Let  $$y=y(x)$$ be the solution of the differential equation  $$\left(xy-5x^2\sqrt{1+x^2}\right)dx+(1+x^2)dy=0, \quad y(0)=0.$$ Then  $$y(\sqrt{3})$$  is equal to:

Solve $$(xy - 5x^2\sqrt{1+x^2})dx + (1+x^2)dy = 0$$ with y(0) = 0.
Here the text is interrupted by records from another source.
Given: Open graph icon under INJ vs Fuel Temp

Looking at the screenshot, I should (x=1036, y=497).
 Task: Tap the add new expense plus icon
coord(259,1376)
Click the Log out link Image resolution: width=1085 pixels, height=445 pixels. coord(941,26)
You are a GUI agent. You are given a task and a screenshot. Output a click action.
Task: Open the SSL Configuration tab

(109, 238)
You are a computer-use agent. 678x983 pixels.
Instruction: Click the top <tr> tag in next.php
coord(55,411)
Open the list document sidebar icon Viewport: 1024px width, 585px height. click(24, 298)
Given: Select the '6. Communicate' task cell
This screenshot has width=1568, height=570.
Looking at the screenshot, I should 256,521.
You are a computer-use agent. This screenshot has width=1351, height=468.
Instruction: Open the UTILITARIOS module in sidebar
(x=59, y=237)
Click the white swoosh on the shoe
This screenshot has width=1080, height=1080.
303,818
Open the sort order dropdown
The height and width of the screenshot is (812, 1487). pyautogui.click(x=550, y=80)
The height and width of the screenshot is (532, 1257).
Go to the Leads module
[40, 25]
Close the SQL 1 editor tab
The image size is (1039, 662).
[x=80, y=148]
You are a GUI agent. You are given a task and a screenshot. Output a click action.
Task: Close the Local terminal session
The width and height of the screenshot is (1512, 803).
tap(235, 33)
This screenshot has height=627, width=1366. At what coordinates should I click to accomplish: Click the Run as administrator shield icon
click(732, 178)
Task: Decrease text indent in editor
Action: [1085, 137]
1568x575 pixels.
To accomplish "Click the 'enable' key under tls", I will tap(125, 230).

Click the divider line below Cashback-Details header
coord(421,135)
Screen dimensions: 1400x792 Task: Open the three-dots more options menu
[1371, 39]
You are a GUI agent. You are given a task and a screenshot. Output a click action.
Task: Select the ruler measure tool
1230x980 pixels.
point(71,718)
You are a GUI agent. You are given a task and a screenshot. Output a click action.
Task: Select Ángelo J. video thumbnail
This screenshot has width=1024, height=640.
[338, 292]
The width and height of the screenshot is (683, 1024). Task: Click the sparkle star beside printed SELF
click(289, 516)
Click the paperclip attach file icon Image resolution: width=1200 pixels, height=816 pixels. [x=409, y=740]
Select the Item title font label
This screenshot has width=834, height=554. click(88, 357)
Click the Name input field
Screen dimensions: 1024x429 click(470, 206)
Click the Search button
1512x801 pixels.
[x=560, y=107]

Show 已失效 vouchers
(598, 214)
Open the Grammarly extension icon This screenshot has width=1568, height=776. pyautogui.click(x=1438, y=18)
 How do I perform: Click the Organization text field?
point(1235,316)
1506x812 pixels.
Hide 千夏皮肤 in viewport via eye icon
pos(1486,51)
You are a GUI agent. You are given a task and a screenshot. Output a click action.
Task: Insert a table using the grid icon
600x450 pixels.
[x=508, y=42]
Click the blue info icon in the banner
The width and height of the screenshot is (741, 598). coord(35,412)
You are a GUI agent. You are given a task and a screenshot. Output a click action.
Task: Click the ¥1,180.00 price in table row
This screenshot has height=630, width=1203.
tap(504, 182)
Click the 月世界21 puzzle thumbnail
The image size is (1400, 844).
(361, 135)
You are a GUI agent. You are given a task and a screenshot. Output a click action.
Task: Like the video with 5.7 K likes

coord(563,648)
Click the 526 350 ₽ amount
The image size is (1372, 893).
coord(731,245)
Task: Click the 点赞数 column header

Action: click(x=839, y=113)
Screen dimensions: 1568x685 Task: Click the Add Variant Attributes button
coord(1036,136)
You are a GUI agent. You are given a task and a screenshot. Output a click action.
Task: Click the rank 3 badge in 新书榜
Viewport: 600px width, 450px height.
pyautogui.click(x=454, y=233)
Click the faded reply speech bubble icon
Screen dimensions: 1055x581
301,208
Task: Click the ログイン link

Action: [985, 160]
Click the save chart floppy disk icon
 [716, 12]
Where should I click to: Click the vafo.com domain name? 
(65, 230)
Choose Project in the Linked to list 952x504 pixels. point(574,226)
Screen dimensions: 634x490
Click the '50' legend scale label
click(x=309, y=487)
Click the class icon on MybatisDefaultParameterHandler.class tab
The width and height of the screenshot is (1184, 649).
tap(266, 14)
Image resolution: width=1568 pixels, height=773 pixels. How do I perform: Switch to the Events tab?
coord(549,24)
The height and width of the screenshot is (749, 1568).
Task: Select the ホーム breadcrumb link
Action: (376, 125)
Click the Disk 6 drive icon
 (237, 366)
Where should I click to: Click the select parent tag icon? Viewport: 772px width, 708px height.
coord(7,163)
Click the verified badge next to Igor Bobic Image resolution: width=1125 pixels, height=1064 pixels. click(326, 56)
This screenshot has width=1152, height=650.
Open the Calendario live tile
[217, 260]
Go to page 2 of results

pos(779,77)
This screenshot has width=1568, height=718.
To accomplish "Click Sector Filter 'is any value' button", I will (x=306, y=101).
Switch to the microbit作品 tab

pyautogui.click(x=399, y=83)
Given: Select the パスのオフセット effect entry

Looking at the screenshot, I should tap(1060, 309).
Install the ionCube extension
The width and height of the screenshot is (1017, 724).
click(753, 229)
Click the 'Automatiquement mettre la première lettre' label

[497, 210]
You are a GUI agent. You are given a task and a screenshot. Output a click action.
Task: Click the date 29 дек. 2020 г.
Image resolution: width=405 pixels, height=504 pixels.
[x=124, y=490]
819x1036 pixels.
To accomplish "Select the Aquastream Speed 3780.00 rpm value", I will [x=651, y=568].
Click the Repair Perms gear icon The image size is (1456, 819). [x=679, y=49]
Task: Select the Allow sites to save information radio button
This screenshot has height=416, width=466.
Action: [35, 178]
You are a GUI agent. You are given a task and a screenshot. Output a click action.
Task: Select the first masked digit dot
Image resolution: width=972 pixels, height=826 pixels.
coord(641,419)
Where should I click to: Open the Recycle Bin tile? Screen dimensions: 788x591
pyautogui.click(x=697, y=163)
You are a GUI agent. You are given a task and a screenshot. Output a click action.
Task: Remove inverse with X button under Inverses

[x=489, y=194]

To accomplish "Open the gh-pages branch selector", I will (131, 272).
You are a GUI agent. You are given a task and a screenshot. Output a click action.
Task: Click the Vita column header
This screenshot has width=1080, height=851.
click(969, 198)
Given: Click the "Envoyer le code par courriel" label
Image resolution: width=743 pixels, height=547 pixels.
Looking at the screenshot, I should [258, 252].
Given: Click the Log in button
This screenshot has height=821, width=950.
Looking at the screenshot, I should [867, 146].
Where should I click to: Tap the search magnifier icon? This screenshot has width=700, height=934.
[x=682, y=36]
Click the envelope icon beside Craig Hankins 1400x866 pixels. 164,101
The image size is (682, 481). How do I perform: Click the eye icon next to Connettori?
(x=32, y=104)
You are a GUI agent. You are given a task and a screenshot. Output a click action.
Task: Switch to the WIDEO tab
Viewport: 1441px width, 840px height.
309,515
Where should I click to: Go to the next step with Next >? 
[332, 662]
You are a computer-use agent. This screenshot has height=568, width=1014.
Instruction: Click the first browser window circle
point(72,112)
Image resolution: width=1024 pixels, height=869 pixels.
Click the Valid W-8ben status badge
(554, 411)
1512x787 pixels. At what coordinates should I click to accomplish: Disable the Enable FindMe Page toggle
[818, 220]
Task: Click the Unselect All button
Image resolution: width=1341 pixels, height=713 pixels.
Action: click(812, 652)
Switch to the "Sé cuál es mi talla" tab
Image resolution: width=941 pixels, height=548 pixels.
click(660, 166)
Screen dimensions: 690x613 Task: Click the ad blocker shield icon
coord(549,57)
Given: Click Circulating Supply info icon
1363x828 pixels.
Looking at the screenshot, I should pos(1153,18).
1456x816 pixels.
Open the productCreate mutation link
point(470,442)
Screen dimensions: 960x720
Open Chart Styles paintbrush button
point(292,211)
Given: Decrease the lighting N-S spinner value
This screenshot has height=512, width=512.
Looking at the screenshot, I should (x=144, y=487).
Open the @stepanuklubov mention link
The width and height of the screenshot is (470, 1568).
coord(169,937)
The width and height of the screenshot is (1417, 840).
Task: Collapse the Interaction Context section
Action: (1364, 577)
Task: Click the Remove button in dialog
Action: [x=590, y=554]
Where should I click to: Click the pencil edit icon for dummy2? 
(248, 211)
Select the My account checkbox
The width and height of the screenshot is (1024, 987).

We start by rearranging the equation into a standard first‐order form. Writing $$(1+x^2)\frac{dy}{dx} + xy = 5x^2\sqrt{1+x^2}$$ and then dividing through by $$1+x^2$$ gives $$\frac{dy}{dx} + \frac{x}{1+x^2}y = \frac{5x^2}{\sqrt{1+x^2}}\,. $$

Next, we determine the integrating factor: $$IF = e^{\int \frac{x}{1+x^2}dx} = e^{\frac{1}{2}\ln(1+x^2)} = \sqrt{1+x^2}\,. $$

Multiplying both sides of the differential equation by this factor yields $$\frac{d}{dx}\bigl(y\sqrt{1+x^2}\bigr) = \frac{5x^2}{\sqrt{1+x^2}}\times\sqrt{1+x^2} = 5x^2\,. $$ Integrating with respect to $$x$$ gives $$y\sqrt{1+x^2} = \int 5x^2\,dx = \frac{5x^3}{3} + C\,. $$

Applying the initial condition $$y(0)=0$$ leads to $$0\cdot1 = 0 + C\quad\Rightarrow\quad C=0\,, $$ so the solution simplifies to $$y = \frac{5x^3}{3\sqrt{1+x^2}}\,. $$

Finally, evaluating at $$x=\sqrt{3}$$ yields $$y(\sqrt{3}) = \frac{5(\sqrt{3})^3}{3\sqrt{1+3}} = \frac{5\times3\sqrt{3}}{3\times2} = \frac{5\sqrt{3}}{2}\,. $$ The correct answer is Option 2: $$\frac{5\sqrt{3}}{2}\,. $$